Bu, bu belge için ne anlama geliyor?


Araştırmaya göre araştırmacılar “hesaplamalı işlevselci” bir bakış açısı benimsiyor. “İşlevselcilik” bilincin bir işlevi olan, yani belirli bir amacı olan bir şey olduğu anlamına gelir. Bu bağlamda “hesaplamalı” kelimesi, bilincin işlevinin, genellikle duyusal izlenimlerden elde edilen bilgilerin işlenmesi olduğu anlamına gelir. Bu tezin doğrudan bir sonucu, bilincin yalnızca biyolojik beyinle sınırlı olmadığıdır. İkinci bir çıkarım ise bilincin bilgisayarda simüle edilebileceğidir.

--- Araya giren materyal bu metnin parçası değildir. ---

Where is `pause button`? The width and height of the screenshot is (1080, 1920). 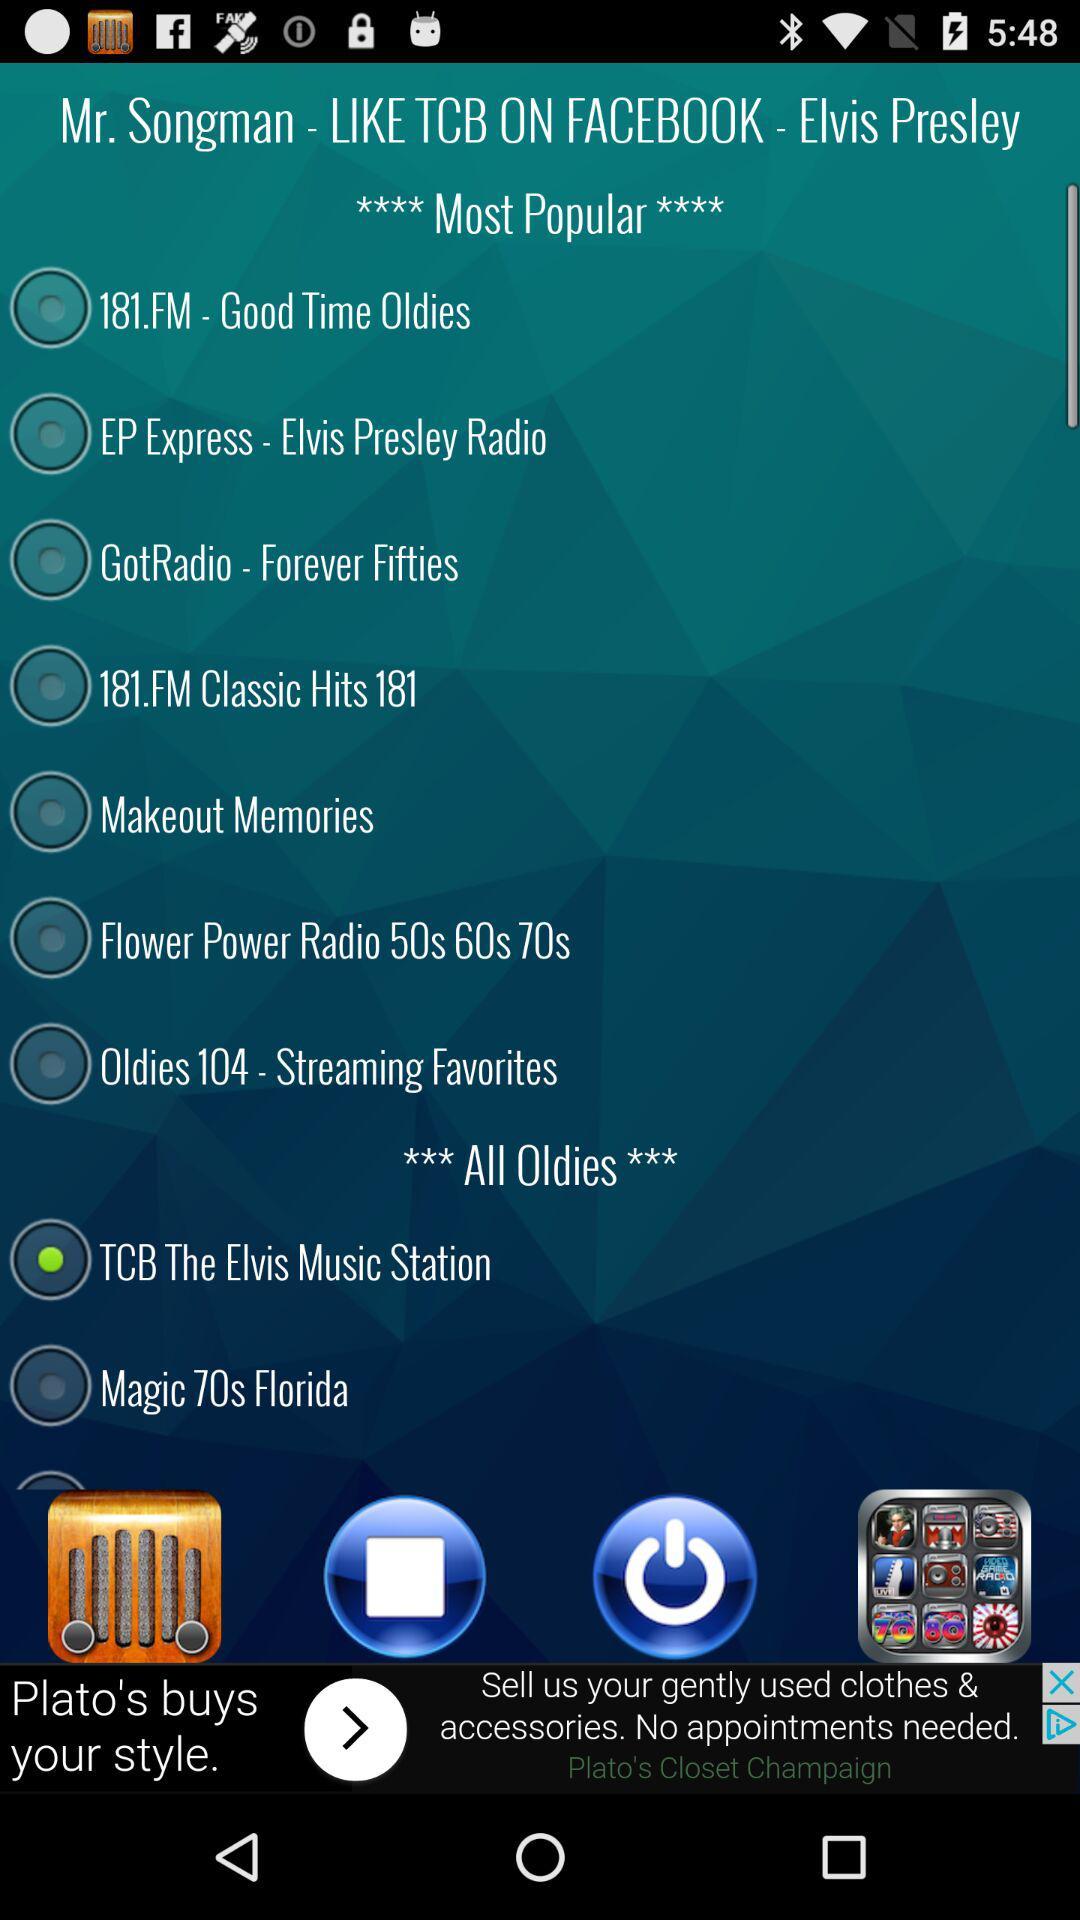
pause button is located at coordinates (405, 1575).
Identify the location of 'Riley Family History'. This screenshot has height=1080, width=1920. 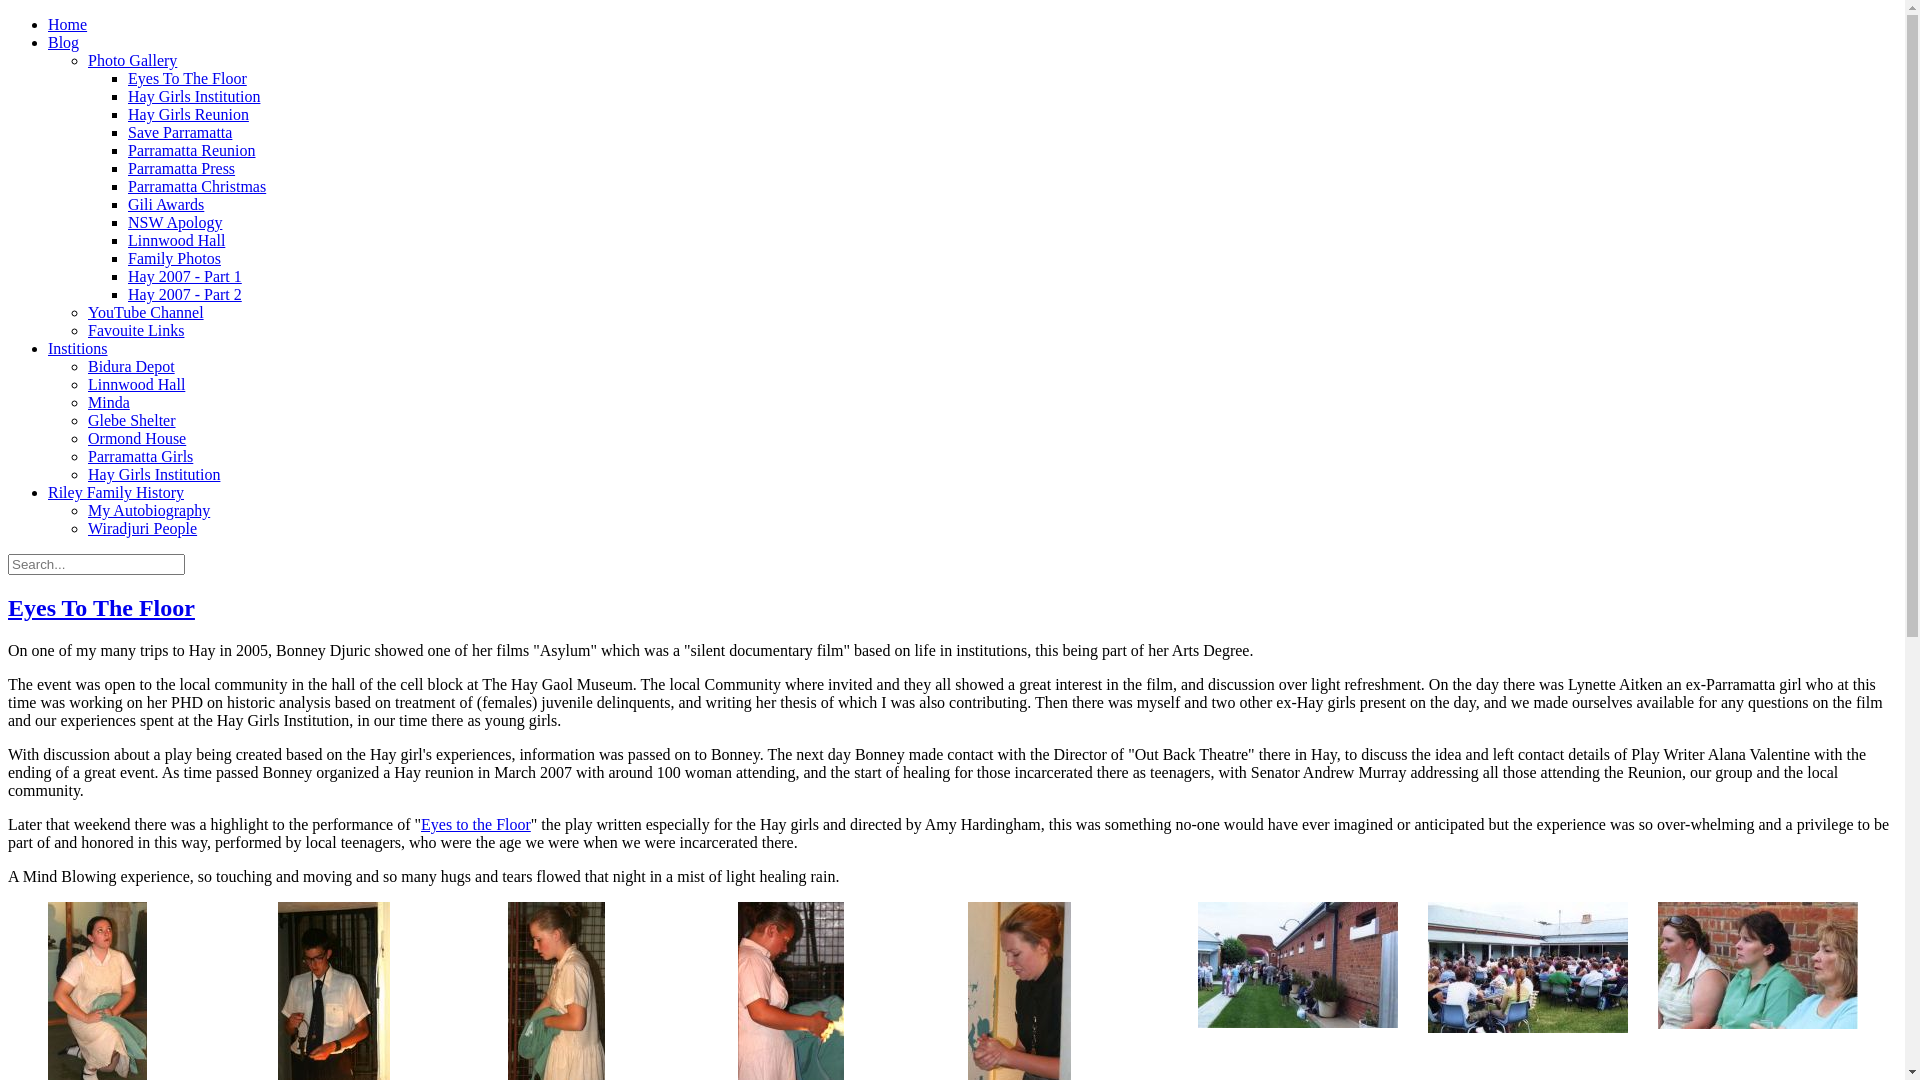
(114, 492).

Daha yakından incelendiğinde yazarların bu hipotezi desteklemesi şaşırtıcı değildir. Araştırmanın baş yazarı filozof Patrick Butlin, yıllardır insanlığa yönelik “varoluşsal tehditleri” araştıran Oxford İnsanlığın Geleceği Enstitüsü’nün bir üyesidir. Diğer şeylerin yanı sıra, Silikon Vadisi liderlerinin, “insan benzeri yeteneklere sahip yapay zeka sistemlerinin toplum ve insanlık için büyük bir risk oluşturması” nedeniyle büyük dil modellerinin geliştirilmesine altı ay süreyle ara verilmesi çağrısında bulunduğu açık bir mektup başlattı.

Çalışmanın fikir yaratıcısı ve orijinal başlatıcısı, etkili fedakarlığın arkasındaki entelektüellerden biri olan İngiliz filozof Nick Bostrom’dur. Belge yalnızca bu nedenle reddedilemez. Ancak bu kısa ve zorunlu olarak eksik genel bakış, kendi başına bilinç ve bilgisayarlardaki bilinç tartışmasının makalede tartışılandan çok daha karmaşık ve geniş olduğunu göstermektedir. Kabaca söylemek gerekirse şunu söyleyebiliriz: Yazarlar, özenle seçilmiş sorunun zaten doğasında olan sonuçlara ulaştılar.